Sharded Ingest via Branch+Union-Merge
Status (2026-05-18): this document is normative for the v0 reference implementation of
MergeStrategy::UnionTracks(the fused-merge approach). The protocol-level framing — that layered-merge and fused-merge are both valid resolutions for multi-parent Manifests — is inspec/0008 §5.3. A future revision MAY promote the algorithm here to its own spec number.

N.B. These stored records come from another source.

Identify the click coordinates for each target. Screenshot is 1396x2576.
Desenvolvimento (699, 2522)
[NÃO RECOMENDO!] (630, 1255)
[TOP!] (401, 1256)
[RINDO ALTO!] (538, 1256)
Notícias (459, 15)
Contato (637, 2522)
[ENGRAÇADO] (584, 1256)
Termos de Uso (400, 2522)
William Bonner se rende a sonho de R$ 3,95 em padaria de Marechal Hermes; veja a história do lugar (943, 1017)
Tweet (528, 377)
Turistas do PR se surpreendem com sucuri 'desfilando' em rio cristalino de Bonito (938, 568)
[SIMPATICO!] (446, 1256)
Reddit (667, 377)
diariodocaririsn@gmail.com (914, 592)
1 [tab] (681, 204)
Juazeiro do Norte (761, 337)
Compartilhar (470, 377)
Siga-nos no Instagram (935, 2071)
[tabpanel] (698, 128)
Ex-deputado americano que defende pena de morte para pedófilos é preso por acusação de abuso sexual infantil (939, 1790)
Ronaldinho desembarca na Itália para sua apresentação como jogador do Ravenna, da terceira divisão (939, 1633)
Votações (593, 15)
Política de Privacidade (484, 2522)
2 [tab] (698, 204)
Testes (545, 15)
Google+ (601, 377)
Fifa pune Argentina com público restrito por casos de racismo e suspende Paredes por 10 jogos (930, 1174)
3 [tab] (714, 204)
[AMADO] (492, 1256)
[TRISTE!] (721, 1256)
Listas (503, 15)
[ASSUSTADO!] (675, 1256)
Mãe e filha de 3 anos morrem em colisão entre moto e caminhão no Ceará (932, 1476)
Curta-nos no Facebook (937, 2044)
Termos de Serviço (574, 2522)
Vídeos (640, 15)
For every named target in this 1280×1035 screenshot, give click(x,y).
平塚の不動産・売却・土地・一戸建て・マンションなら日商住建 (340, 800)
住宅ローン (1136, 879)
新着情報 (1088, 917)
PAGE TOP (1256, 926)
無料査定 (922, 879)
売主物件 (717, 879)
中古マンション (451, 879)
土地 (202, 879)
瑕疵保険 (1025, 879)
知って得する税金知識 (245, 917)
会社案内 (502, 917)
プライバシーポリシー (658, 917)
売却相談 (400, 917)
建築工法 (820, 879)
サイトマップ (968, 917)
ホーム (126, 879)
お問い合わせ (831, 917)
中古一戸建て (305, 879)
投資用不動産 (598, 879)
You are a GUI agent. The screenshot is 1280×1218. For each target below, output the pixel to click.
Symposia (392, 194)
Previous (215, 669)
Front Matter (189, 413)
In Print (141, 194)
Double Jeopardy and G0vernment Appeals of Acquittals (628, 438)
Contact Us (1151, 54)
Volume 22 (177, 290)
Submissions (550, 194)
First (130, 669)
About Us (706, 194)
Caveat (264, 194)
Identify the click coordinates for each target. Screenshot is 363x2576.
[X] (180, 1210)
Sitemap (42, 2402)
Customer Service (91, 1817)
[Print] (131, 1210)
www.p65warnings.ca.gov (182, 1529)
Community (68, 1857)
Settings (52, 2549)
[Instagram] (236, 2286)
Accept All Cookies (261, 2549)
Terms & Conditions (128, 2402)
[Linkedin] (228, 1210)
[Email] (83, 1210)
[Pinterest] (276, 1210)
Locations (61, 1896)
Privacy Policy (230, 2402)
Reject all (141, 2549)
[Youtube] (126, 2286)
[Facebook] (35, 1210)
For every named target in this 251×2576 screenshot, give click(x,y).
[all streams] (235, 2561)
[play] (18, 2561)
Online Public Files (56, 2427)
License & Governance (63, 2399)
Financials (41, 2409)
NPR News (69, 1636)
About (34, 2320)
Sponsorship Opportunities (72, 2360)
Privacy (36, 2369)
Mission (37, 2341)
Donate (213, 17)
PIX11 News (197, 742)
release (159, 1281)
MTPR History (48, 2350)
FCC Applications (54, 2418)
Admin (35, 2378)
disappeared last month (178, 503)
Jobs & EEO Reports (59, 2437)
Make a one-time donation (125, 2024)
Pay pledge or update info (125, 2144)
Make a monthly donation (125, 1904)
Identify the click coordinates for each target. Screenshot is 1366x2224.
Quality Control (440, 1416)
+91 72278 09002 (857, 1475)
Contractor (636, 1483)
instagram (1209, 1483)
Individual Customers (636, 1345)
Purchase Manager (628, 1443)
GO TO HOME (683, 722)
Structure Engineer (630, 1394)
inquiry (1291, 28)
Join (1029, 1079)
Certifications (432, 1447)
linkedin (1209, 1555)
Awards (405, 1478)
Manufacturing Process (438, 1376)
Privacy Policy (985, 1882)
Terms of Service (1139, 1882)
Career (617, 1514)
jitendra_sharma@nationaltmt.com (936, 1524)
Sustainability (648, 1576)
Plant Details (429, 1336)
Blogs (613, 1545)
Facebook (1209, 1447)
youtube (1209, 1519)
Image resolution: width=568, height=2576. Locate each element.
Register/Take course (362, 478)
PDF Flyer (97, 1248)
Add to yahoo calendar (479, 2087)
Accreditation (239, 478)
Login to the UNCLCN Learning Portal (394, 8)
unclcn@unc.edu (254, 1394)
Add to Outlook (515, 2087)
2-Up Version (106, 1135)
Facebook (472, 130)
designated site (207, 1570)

2026-05-18. Implementing B2 from design/0006-10b-scale-blockers.md. Other six blockers (B1, B5, B3, B4, B8, B6) have shipped; B2 is the last execution-side blocker before 10B-scale is structurally ready. This doc captures the algorithm so the implementation slice can run end-to-end.
Problem
A single-process Dataset::append_many ingests ~120 CLIP samples/second (image encode dominates). 10B images at that rate = 99 days. 100B = 990 days. Unacceptable.
The fix is the standard data-parallel pattern: N workers each ingest a disjoint slice into a personal branch; orchestrator merges branches back into trunk. The DreamDB Protocol's content-addressing makes this safe (no double-write conflicts) but it doesn't free the operator from implementing the merge correctly.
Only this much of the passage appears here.